Every nation has its symbols;  those tangible things that represent what it is and what it stands for.  The flag and the national anthem are two such things.  Every American does - or should - recognize them for what they are, understand how they became national symbols, and the rich history that they represent.  Those of us who become Americans from outside certainly do - or, at least, all those with whom I've spoken certainly do.  We adopt those symbols as our own, learning about them, answering questions about them as part of the process of becoming citizens, and learning to value them more than the symbols we've left behind elsewhere.  I think that gives us an advantage, an insight, that's perhaps denied to those who grow up with them, never having to think about them.

Those who serve their countries also adopt symbols that have particular meaning for them.  Military servicemen know that their comrades and forebears died under the flag of their country, so it has particular meaning for them in that respect.  (South Africa has had a new flag since democracy came to that country in 1994, but I still respect the older flag, the one under which I served in the armed forces, despite the fact that it's tainted by connotations of racism.  It remains the flag under which many of my friends died, and under which I was wounded.  I still wear it on my lapel, paired with the US flag.  It's an instinctive tribute, and I guess it'll be that way until I die.)

There are other, less publicly recognized symbols that service personnel and veterans will understand.  A recent example is "The Brick of the Unknown" (shown below), carried by US Marine Corps service personnel during a recent run.  It's described as "a block symbolizing the weight of those who were lost or captured, to remember their sacrifice".




You can bet the Marines who carried it, and those who saw it, understand that symbol very clearly - and if anyone had tried to dishonor that symbol, you can bet there'd have been a very strong reaction!

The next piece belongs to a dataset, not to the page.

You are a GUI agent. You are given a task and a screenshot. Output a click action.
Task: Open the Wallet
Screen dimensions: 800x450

I think there are a great many Americans who do understand the meaning of our flag and our national anthem.  To see NFL players deliberately disrespecting that, putting identity politics over nation, is not just upsetting to us - it's flat-out disgusting.  If they do not respect the symbols of our nation, they should just get it over with and give up their citizenship.  We don't need them wasting our oxygen, consuming our resources and trashing what we hold dear.  The nation is greater than the sum of its parts.  That's why our forefathers rebelled against Britain in the first place.  That's what they fought a bloody Civil War to maintain.  The nation serves us to the extent that we serve the nation, and vice versa.  No service - no nation.  We give in order to receive - and I'm not talking about entitlement programs or handouts!  It's a two-way street.

What the protesting NFL players are doing is making it a one-way street.  They're demanding that we - that our country - give, whilst they give nothing back.  They're trampling on the symbols we hold dear because they think there are some things more important than our - note, our - nation.  In trashing those symbols, they are also trashing those of us who hold them dear.  It's no wonder that the reactions to their protests have been so strong, and so negative.

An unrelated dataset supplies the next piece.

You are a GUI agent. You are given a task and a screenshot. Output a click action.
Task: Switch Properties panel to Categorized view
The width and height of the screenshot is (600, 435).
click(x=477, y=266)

Last night I heard a friend, who's watched NFL games on TV as long as I've known him, say bluntly that from now on, he'll watch something else.  I heard another friend ask for the channel to be changed when an NFL game came on, for the same reason.  I think the players and the NFL have no idea how strong a reaction their antics have stirred up - but I think President Trump understands very well.  In publicly excoriating them for their protests, he's tapping into a deep-rooted anger and disgust running through much of the American people.  I share that anger and disgust.

I hope and pray that Americans will vote with their feet, their TV remote controls, and their wallets.  Let's bankrupt the NFL.  Maybe that will alert the (hopefully soon-to-be-impoverished) privileged players, the team owners, and all others who espouse identity politics, that they can go too far.  In this case, I think they have;  and I think President Trump is absolutely correct.  Fire their asses!